The Muslim countries of North Africa are coming in for fresh criticism for their lack of adherence to human rights standards, specifically for their suppression of media freedoms. Nevertheless, there are some signs that this group of nations -- which have long tended to stagnate politically and economically -- could be moving to break out of their torpor.

Prague, 4 May 2004 (RFE/RL) -- Insulting a monarch or a president can still be a risky thing to do in many parts of the world.

Moroccan journalist Ali Lmrabet found that out first hand when he was sent to jail last year for three years for comments construed to be insulting to King Muhammad and the royal family.

Lmrabet's fate illustrates the type of restrictions on democratic rights common in the Muslim states of North Africa.

"Education lags behind, and probably it is the most important lack, and the biggest shortcoming, when it comes to socio-economic development."
In a scathing report issued in Paris yesterday (www.rsf.org), the media monitoring body Reporters Without Borders (RSF) said the situation across the Maghreb region, as it is called, is one of the worst in the world. RSF Regional Specialist Severine Cazes said: "There have been calls for reforms in some countries, and some journalists have been released [from jail], but in the end, freedom of the press is very limited and restricted in most North African countries."

Events in Algeria show how robust the confrontation between the authorities and the media can get.
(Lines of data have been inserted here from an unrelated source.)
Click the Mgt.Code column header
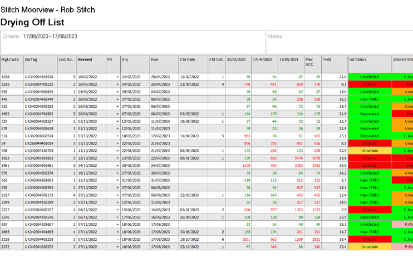Image resolution: width=413 pixels, height=258 pixels. pyautogui.click(x=10, y=59)
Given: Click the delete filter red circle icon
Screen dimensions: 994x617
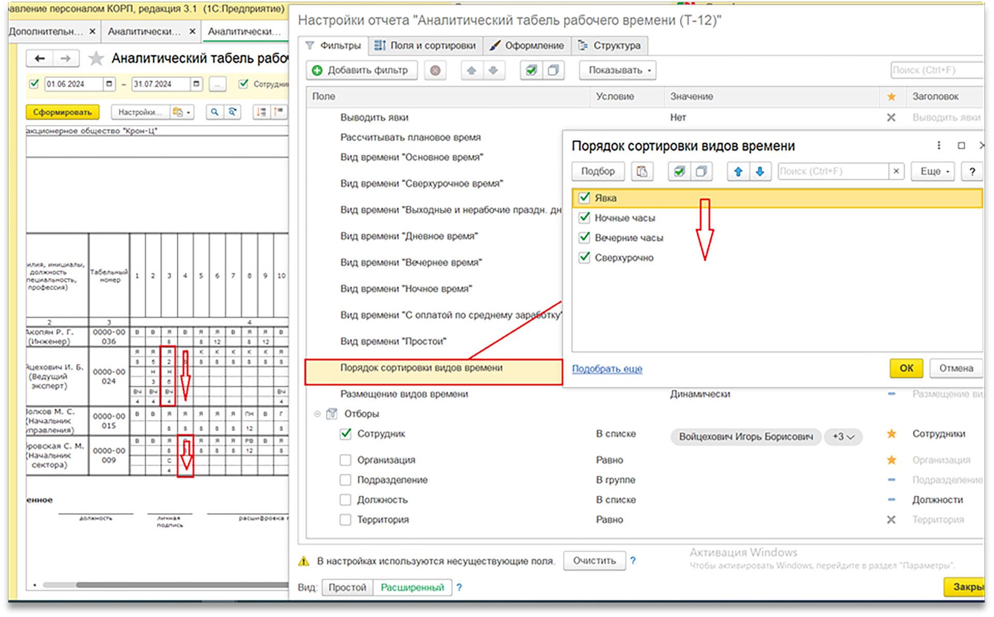Looking at the screenshot, I should (435, 70).
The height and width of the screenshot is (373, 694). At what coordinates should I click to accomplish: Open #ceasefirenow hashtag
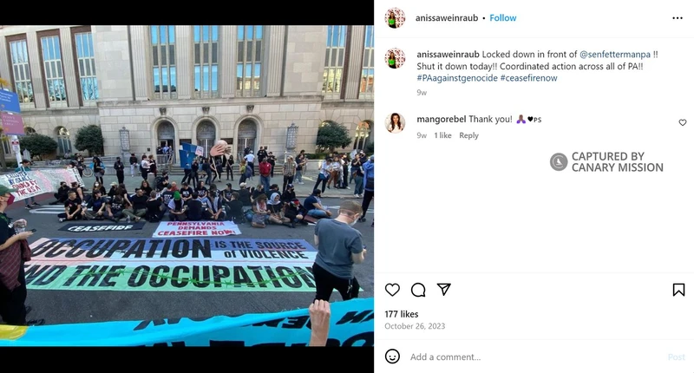(x=528, y=78)
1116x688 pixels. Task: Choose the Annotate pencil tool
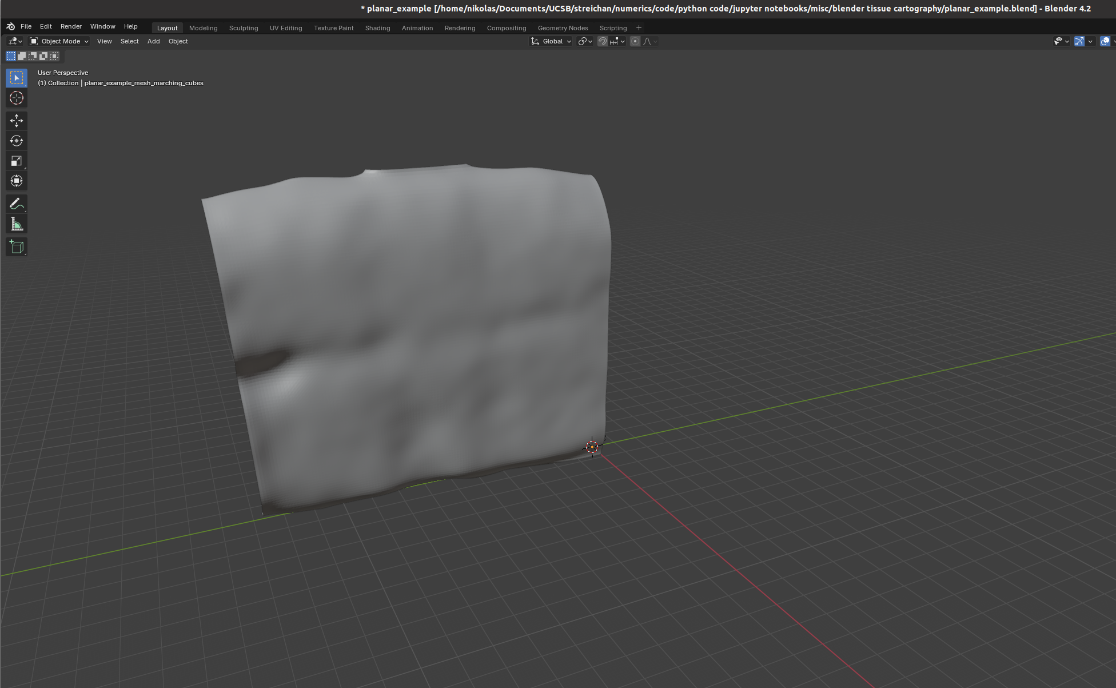point(17,204)
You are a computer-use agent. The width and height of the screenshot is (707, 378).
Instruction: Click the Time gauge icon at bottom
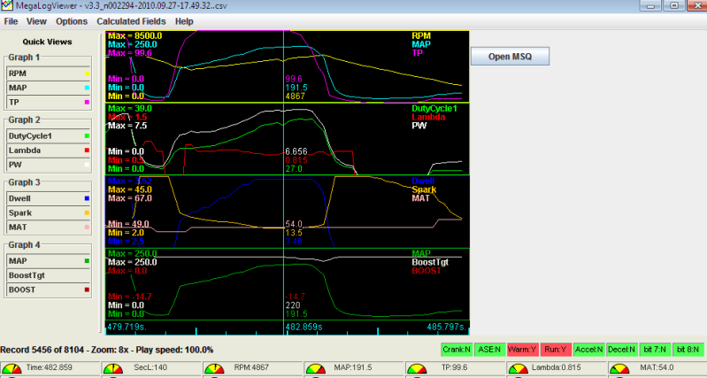13,368
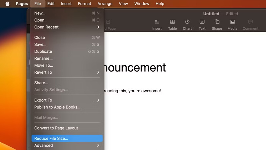Viewport: 266px width, 150px height.
Task: Expand the Revert To submenu
Action: click(x=67, y=72)
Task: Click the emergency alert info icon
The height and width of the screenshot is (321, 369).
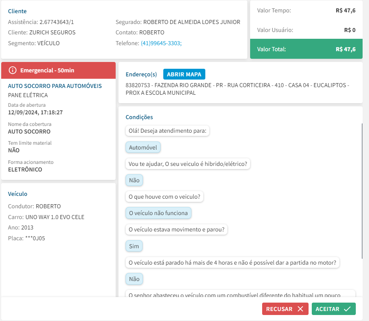Action: (13, 70)
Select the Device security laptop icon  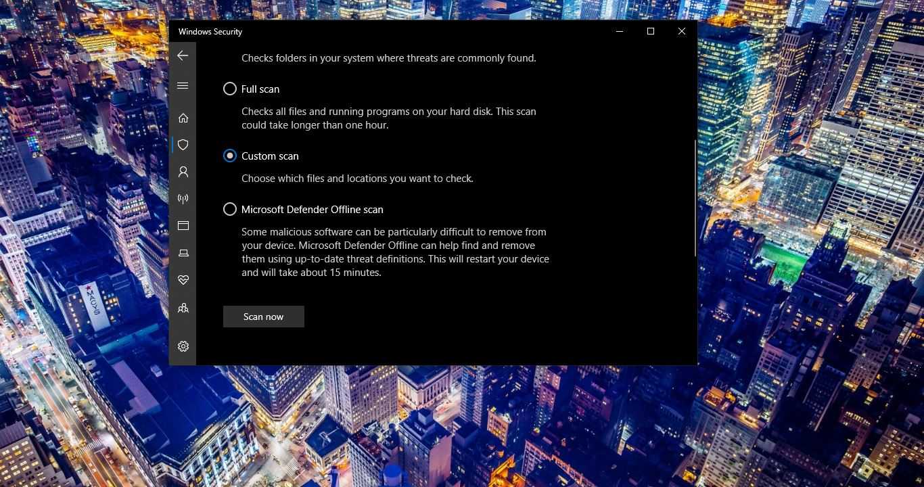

The RSF report says that, in 2003, there was no let-up in legal harassment, prosecutions, court sentences, intimidation, and physical attacks against Algerian journalists.

That, however, did not deter Algerian newspapers from continuing strong attacks on President Abdelaziz Bouteflika and other top officials, particularly on the question of corruption. One daily ("Liberta") ran photos of Algeria's leaders under a headline reading "thieves."

In neighboring Tunisia, the situation is much the same. In its report, RSF says Tunisia has continued "to advertise itself as an oasis of stability and modernity and the region's most solid bulwark against Islamic fundamentalism."

But it says the gap is widening between "this image peddled abroad and the increasing violation of human rights in the country itself."

Further east, another Maghreb nation, Libya, is making strenuous efforts to end its political and economic isolation. Among other things, it has renounced all programs on weapons of mass destruction. It is also promising economic reforms, but RSF spokeswoman Cazes says this radical turnaround has certainly not affected the state of the media -- not yet at least: "Libya is promising a lot, but up till now, freedom of the press is nonexistent in that country. All the media are being very tightly controlled by [Libyan leader] Colonel [Muammar] Ghaddafi."

Regional analyst Eberhard Rhein notes it is now almost 10 years since the European Union began its so-called "Barcelona dialogue" with the Maghreb countries. This dialogue is supposed to bring economic progress to the Maghreb and bind the two sides in ever-deepening relations. But progress so far has been unspectacular.

"Overall progress has been slower, much slower, than in the European Union accession countries,” Rhein says. “[In North Africa,] they lack, of course, one big and supreme incentive -- namely, prospective membership of the EU."

What is particularly damaging, says Rhein, is that the North African states lack the educational standards that are necessary in the modern world.

"Education lags behind, and probably it is the most important lack, and the biggest shortcoming, when it comes to socio-economic development," he said.

But Rhein says the negative developments in the region should not be exaggerated. The Islamic insurgency in Algeria appears to be over, Libya is making every effort to reconnect itself with the international community, and Morocco's new king may eventually confirm his reform credentials.

Rhein says progress is being made, but too slowly: "There has been no regression since Barcelona, [but] progress should be faster. And the big question is, how can we jointly get them to go faster?"